Kayode Kasum once again proves that good storytelling isn’t determined by tribal knowledge or personal knowledge alone. But rather a willingness to learn, evolve and of course an aligned team. He achieves all these with his latest cinematic release titled The Serpent’s Gift.

Released in cinemas nationwide on August 29, 2025, the feature adds to Kasum’s expanding catalogue of Igbo-centered stories. In 2023, the Nigerian filmmaker unveiled Afamefuna, which explored the Nwa-Boi tradition in Igbo culture. It went on to be one of the top-rated and highest-grossing Nollywood movies that year.

The Serpent’s Gift


Directed by: Kayode Kasum
Written by: Stephen Okonkwo and Ufoma Metitiri
Genre: Drama
Released on: August 29, 2025 (Cinema)
Language: Igbo/English

A Story Anchored on The Dark Realities of Culture

The Serpent’s Gift continues Kasum’s going trail, as its plot anchors on a distinct norm in the Eastern part of Nigeria. It follows Ijeoma Sylvanus (Ihuoma Linda Ejiofor), whose life unravels after the sudden death of her wealthy husband, Nduka Sylvanus (Chico Aligwekwe).

Set against the backdrop of the Igbo culture, ancestral heritage, and the unspoken laws on death and family. Centered on the traditional rituals that occur when a man dies in what’s regarded as a mysterious way. The wife of the late man must go on a scrying journey to prove her innocence in the death of her husband. The movie surrounds the theme of love, betrayal, family feud, deception, culture and inheritance.
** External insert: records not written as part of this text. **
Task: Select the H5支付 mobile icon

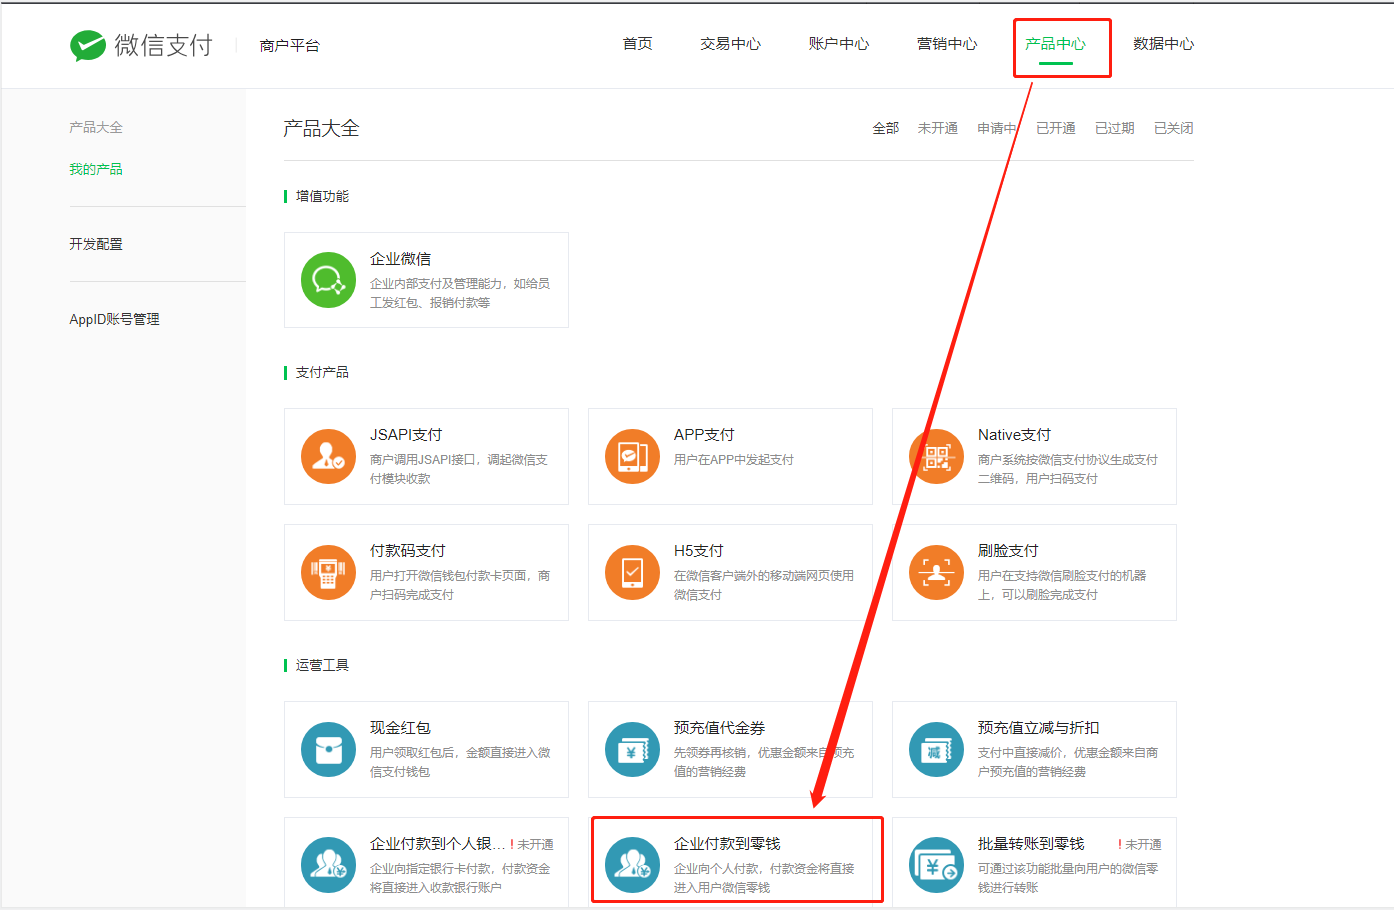Action: click(633, 572)
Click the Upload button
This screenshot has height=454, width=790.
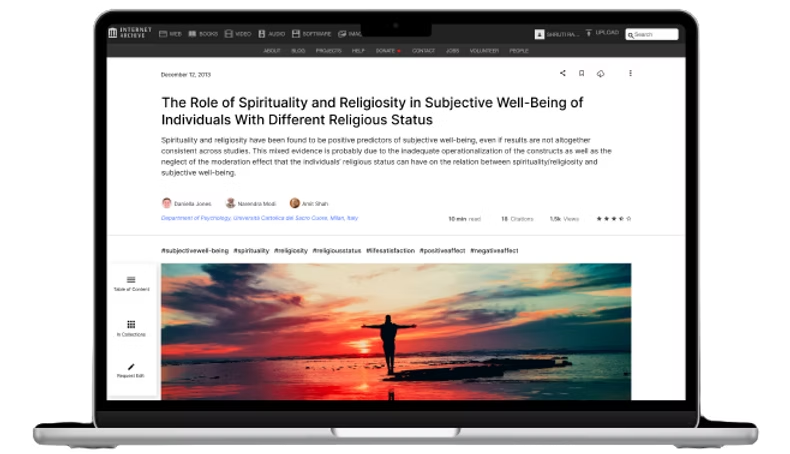click(x=602, y=33)
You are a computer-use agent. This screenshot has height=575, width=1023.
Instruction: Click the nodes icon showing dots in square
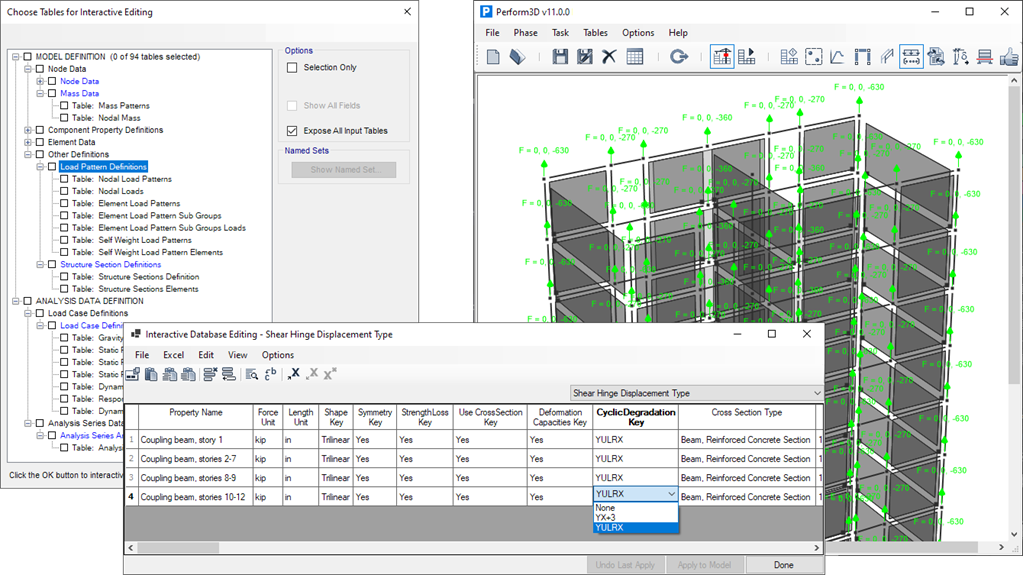813,57
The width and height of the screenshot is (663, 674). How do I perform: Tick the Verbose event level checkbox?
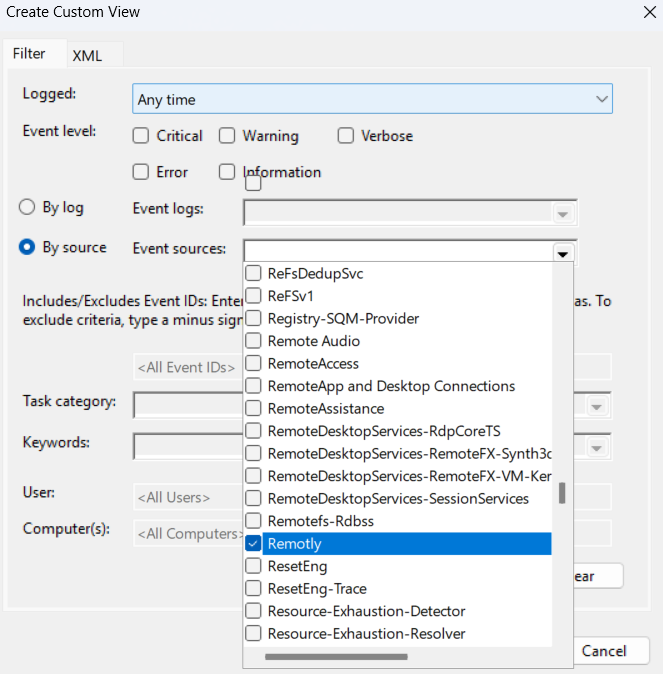tap(346, 136)
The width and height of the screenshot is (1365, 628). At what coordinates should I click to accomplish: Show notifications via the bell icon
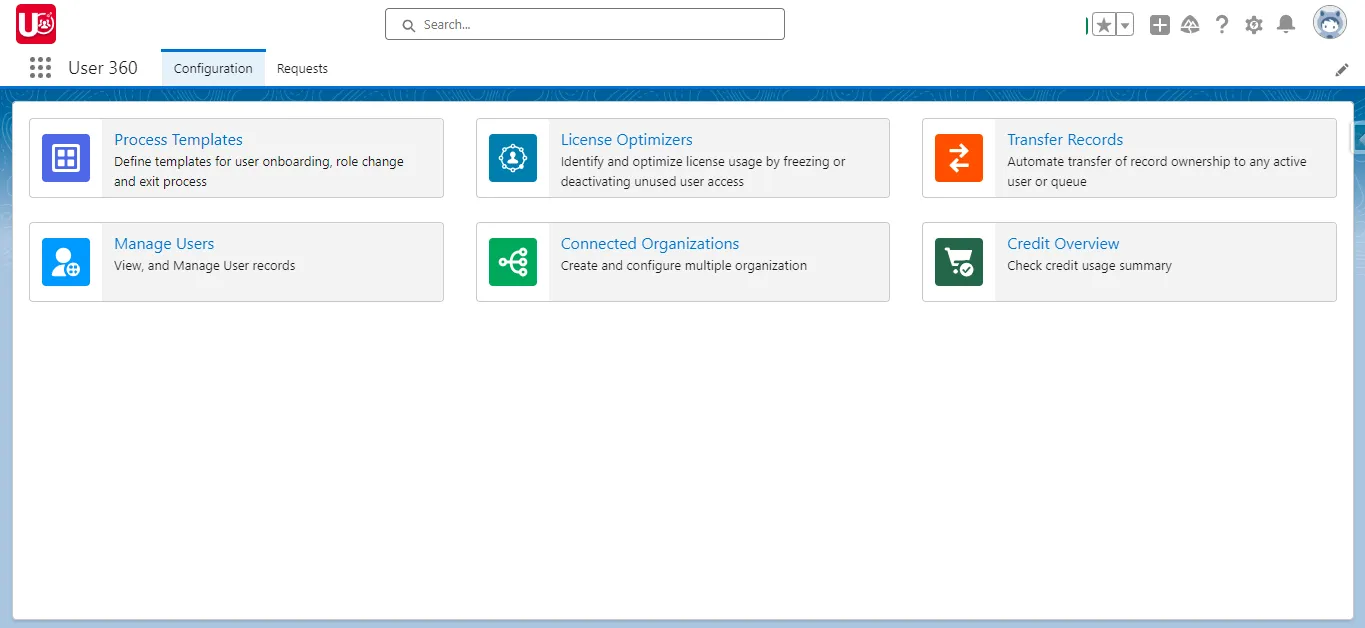click(1286, 24)
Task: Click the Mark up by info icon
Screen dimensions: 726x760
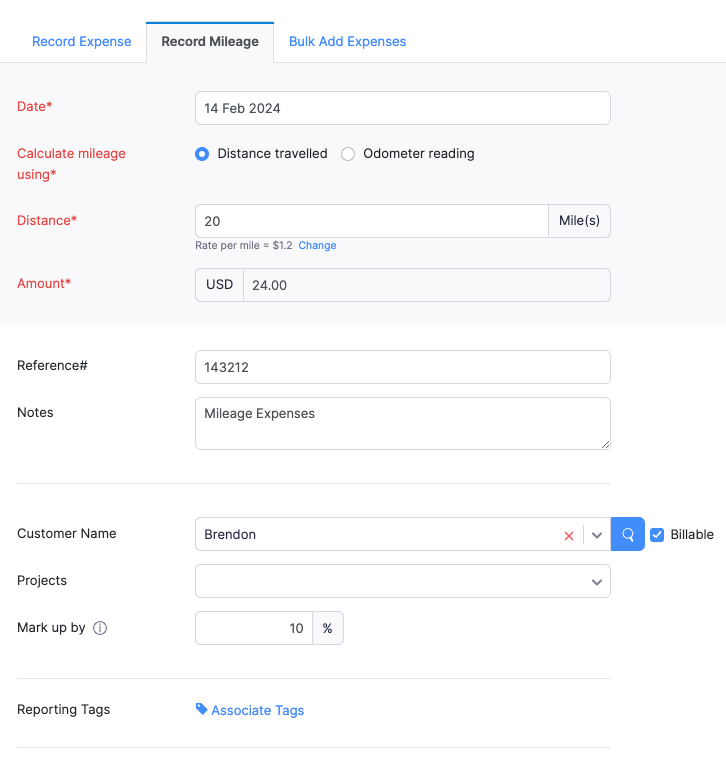Action: [x=100, y=629]
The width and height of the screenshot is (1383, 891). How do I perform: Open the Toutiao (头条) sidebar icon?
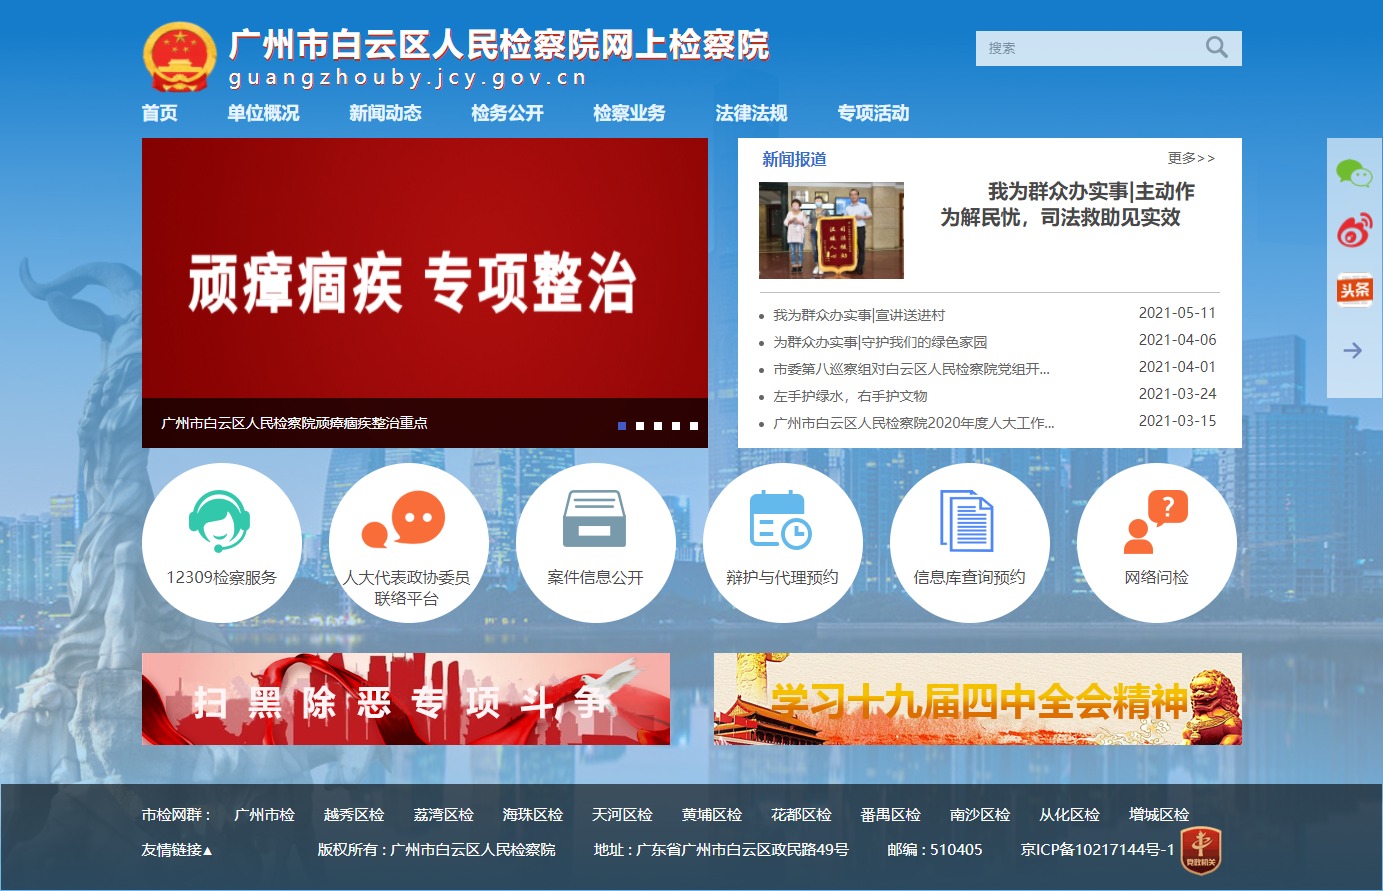click(1354, 290)
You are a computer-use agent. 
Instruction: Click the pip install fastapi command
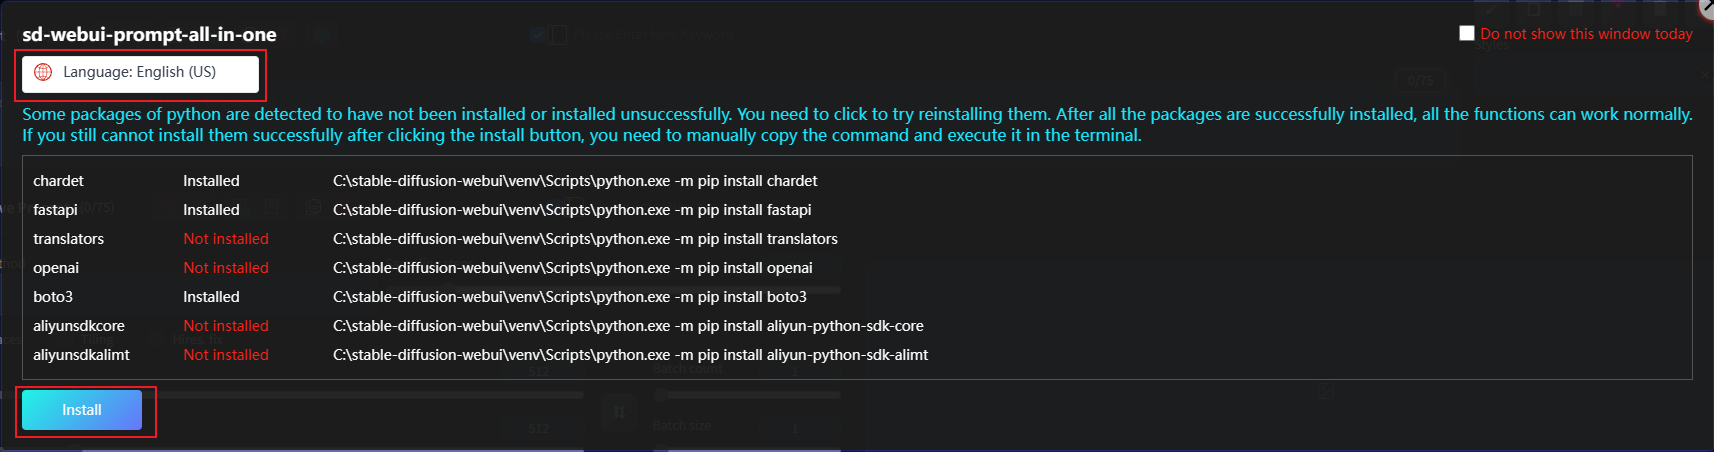point(572,210)
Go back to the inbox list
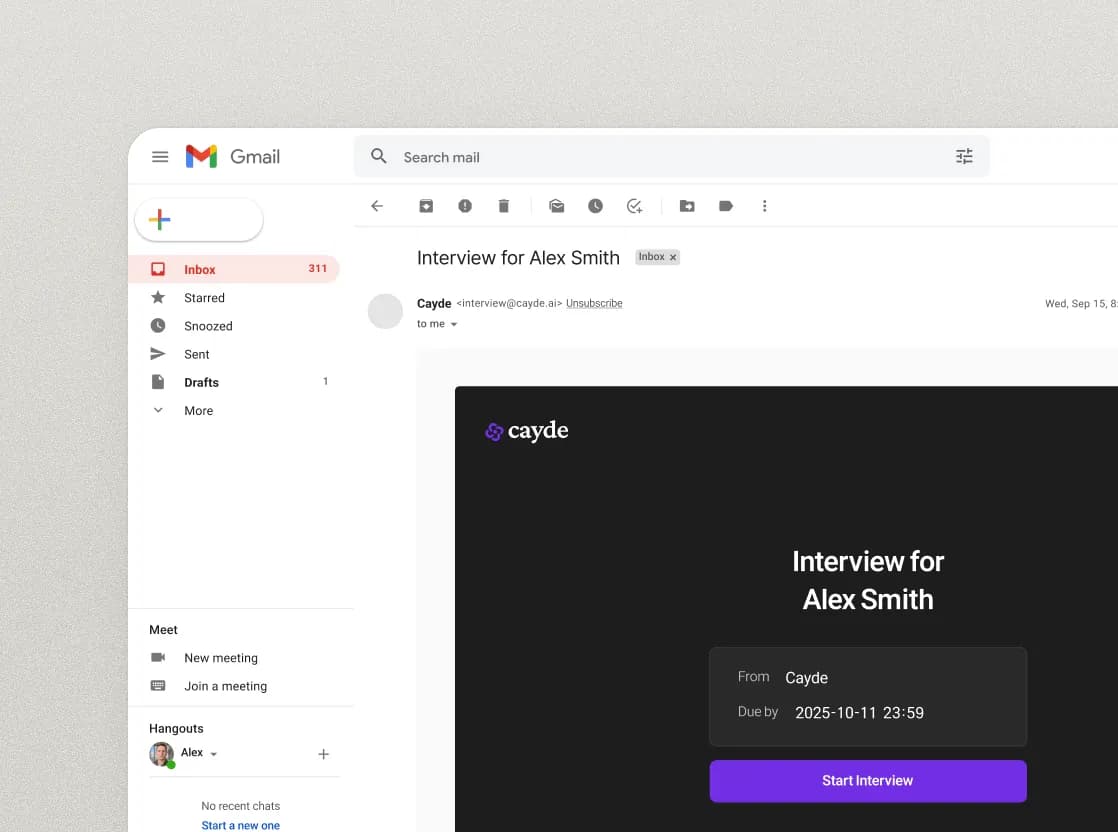Viewport: 1118px width, 832px height. (x=377, y=206)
A glimpse into Ijeoma and Nduka’s love story reveals two individuals from different social and age backgrounds. Despite disapproval from both families, they remained steadfast in their choice to be together. Their meeting felt divinely orchestrated, happening just as Nduka began to sense his days on earth were numbered.

Pastor Okereke’s (Nonso Odogwu) vision of Nduka confronted by a serpent — a dream rooted in biblical symbolism of safety and healing — aligned with Nduka’s own dream and Ijeoma’s cherished pendant of a serpent on the cross.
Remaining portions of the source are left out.